• _抜粋文_:
= = =

これだけ厚い短編集だと、最後まで読み終えると最初の話は何ひとつ覚えていない。そしてまた読み返す。また新しい話を読んでるように新鮮だ。
内容を思い出すが、単なるリピートではなくてまたいくつもの新たな発見がある。
無人島に一冊だけ小説を持って行っていいといわれたらまよわず村上春樹の短編集だ。何度読んでも何度でもかみ締められる。
なんでそんなことができるかというと、たぶん彼の小説は完結しないからだ。終わってない。締めてない。結論が見えてこない。
本題とはかなりはずしたところでフッと力を抜いて話が切れている。
この本のタイトルとなっている「めくらやなぎと眠る女」は、いとこの耳の治療につきあって病院まで出かけ、かつてその病院へ行った日のことを思い出す。友達の彼女が入院していたのだ。その彼女が作っためくらやなぎについての詩をそこで思い出す。
丘の上に小さな家がある。その家には女がひとり眠っている。
家のまわりにはめくらやなぎが茂っている。

= = =

• _実施する作業_:
1. 村上春樹の短編集についての抜粋文をもとに、次の問いに答えよ。
(a) 無人島に一冊だけ小説を持って行っていいといわれたら、何を選ぶと書かれているか。
(b) 「めくらやなぎと眠る女」で、病院へ出かけたのは何につきあうためか。
(c) 詩の中で、丘の上の小さな家には何が眠っているか。
2. 村上春樹の短編集についての抜粋文を、最後の文の後から続けて書け。
データ一覧の項目は、抜粋文とは関係のない別の資料である。

• _データ一覧_:
= = =

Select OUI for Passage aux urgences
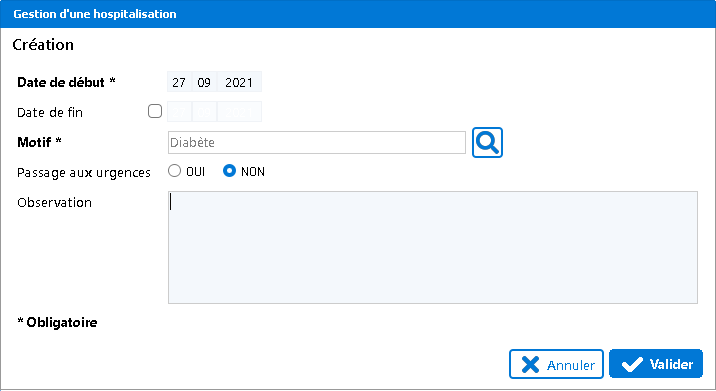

= = =

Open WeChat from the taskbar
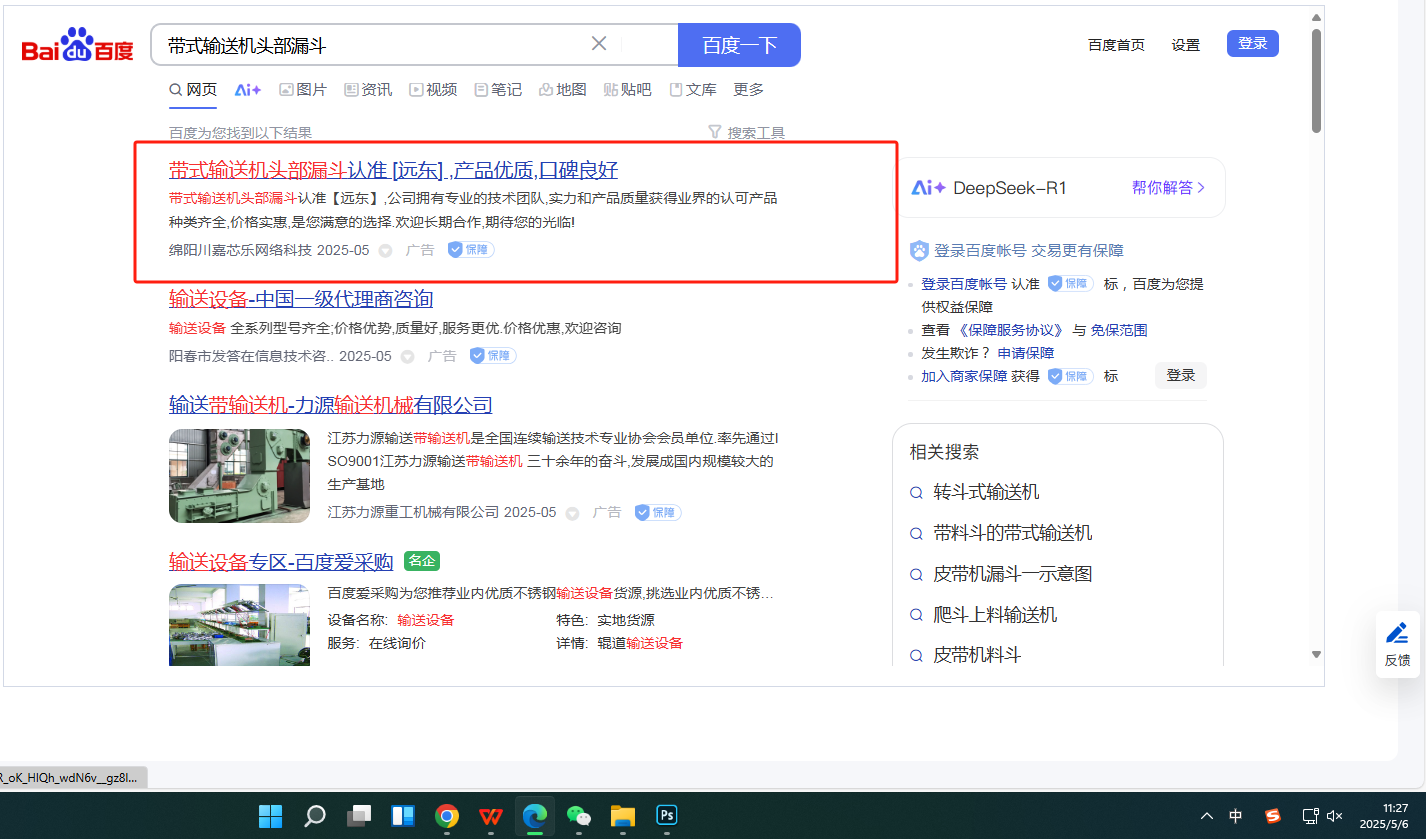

= = =

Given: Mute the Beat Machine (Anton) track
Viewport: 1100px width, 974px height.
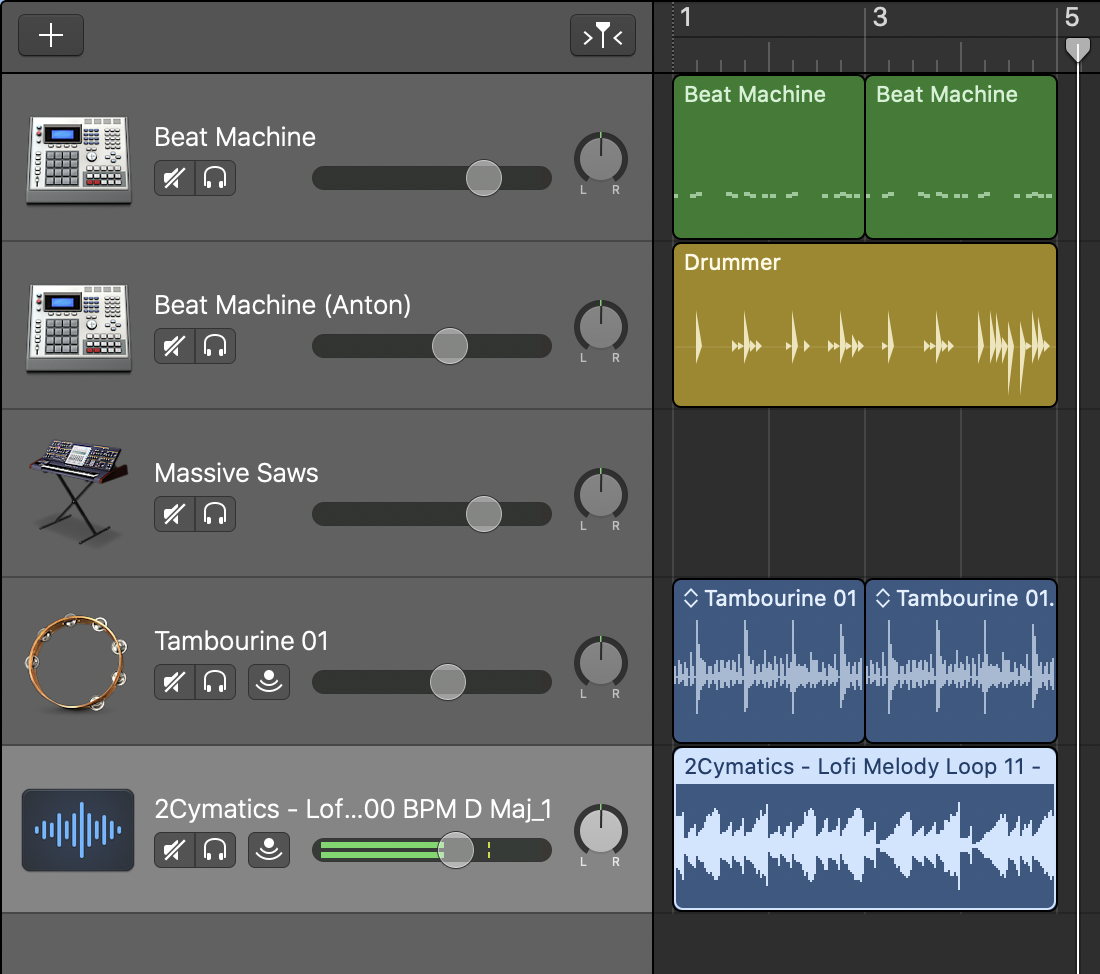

= = =

• _解答一覧_:
1.
(a) 村上春樹の短編集である。
(b) いとこの耳の治療につきあうためである。
(c) 女がひとり眠っている。

2.
めくらやなぎが女を眠り込ませた。・・・・・というもの。
友達と彼女のエピソードを思い出しながら、いとこを待つ。
もどってきたいとこが映画「アパッチ砦」の話をする。インディアンを見かけた将軍にジョン・フォードが、「インディアンを見かけたというのは、つまりインディアンはそこにはいないということです。」と言ったというもの。
やがて帰りのバスが来て、いとこが僕に「大丈夫?」(たぶんこのバスで大丈夫かという意味)と聞き、僕はいとこの肩に手を置き「大丈夫だよ。」と言った。
・・・・・意味深いでしょ。余韻たっぷりでしょ。
現実離れしすぎてないけど現実ではない。どこか遠い世界の話みたいだ。
2023年再読
「バースデー・ガール」
二十歳の誕生日にアルバイト。オーナーの老人から、プレゼントとしてひとつだけ願い事をかなえてあげよう。と言われる。結局彼女が何をお願いしたのかはわからないが、願い事がかなえられたかどうかはまだ結論が出てないらしい。
「私が言いたいのは」と彼女は静かに言う。「人間というのは、何を望んだところで、どこまでいったところで、自分以外にはなれないものなのねっていうこと。ただそれだけ」
二十歳の私は誕生日に何をしていたでしょう。願い事をひとつと言われたら何をお願いしたでしょう。願い事がかなえられていたとしても、今の人生とあまり変わりはなかったと思う。
「人喰い猫」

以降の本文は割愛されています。